§ **SOURCE EXTRACT**

# Thermaltake V3 Black



## Darksaber (Apr 11, 2010)

The V3 Black is one of the most affordable cases from Thermaltake. It aims straight for the likes of Xigmatek Asgard, which sells for a similar price, trying to walk the thin line between usability and ultimate affordability. We take the V3 Black apart, to see if it manages to go the distance or falls short in the required categories.

*Show full review*


----------



## suraswami (Apr 20, 2010)

I checked my local store and have been thinking of buying one.  The case is bit flimsy for my taste but am sure if loaded will be heavy and sturdy.

Also good to know it supports Water cooling hardware.

Good review.


----------



## r9 (Apr 20, 2010)

That is one nice inexpensive case.


----------



## HossHuge (Apr 20, 2010)

suraswami said:


> The case is bit flimsy for my taste but am sure if loaded will be heavy and sturdy.



I agree with your wording "Flimsy."  I was going to pick one up a few months ago but it was too flimsy for my taste as well.  For the price it's OK.


----------



## crazyeyesreaper (Apr 20, 2010)

§ **OBJECTIVE**
Carry on the Thermaltake V3 Black forum thread above from the point where it stops, beginning with the post by crazyeyesreaper.

§ **DATA SECTION**
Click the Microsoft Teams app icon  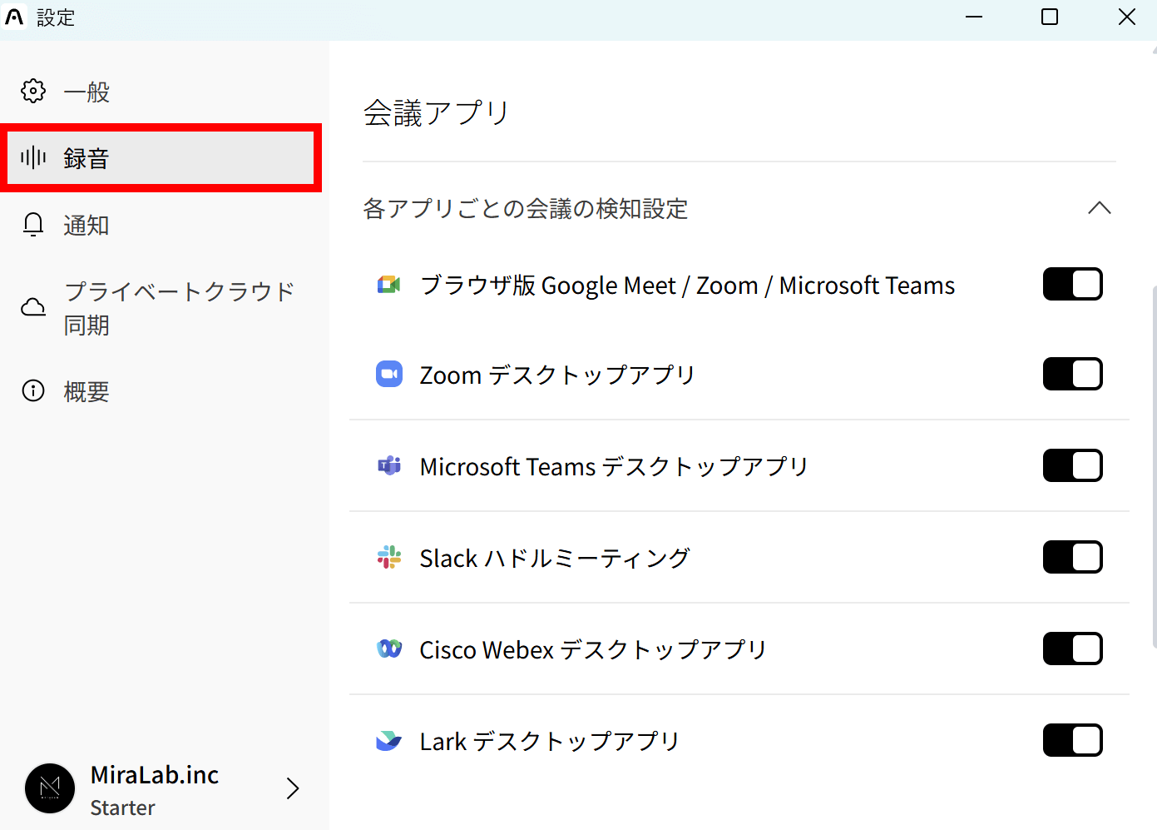[388, 466]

§ **RESULT**
look its a gamer case on the cheap with black interior its not fancy its not what we expect but for a customer or a relative wanting a nice clean looking machine well for $40 it does the trick and thats all you really need it to do since my previous fav the antec 300 jumped about $12 this case takes its spot for a good looking case easy on the wallet


----------



## cadaveca (Apr 20, 2010)

Did I read that right? 



$40?


----------



## t77snapshot (Apr 20, 2010)

I have a V3 and it turned out better then I thought for a cheap case. My only major con are the top air vents/ fan mounts. with some boards it makes it difficult to mount a 120mm fan without hitting the cpu cooler or the ram clips.(see pic):shadedshu I had to off center the fan to make it fit, all Tt had to do was make the case 1 inch taller and it would be perfect. I ended up getting those Slipstream fans to mount them the way it was intended. I bought this Brand new from AthlonX2 for 45 shipped! and overall for that price makes it an awesome case.






I had no problems routing cables.





I sold my DFI board to brandon so this case is just sitting around waiting for a new board, then it's back online cruch'in.


----------



## crazyeyesreaper (Apr 20, 2010)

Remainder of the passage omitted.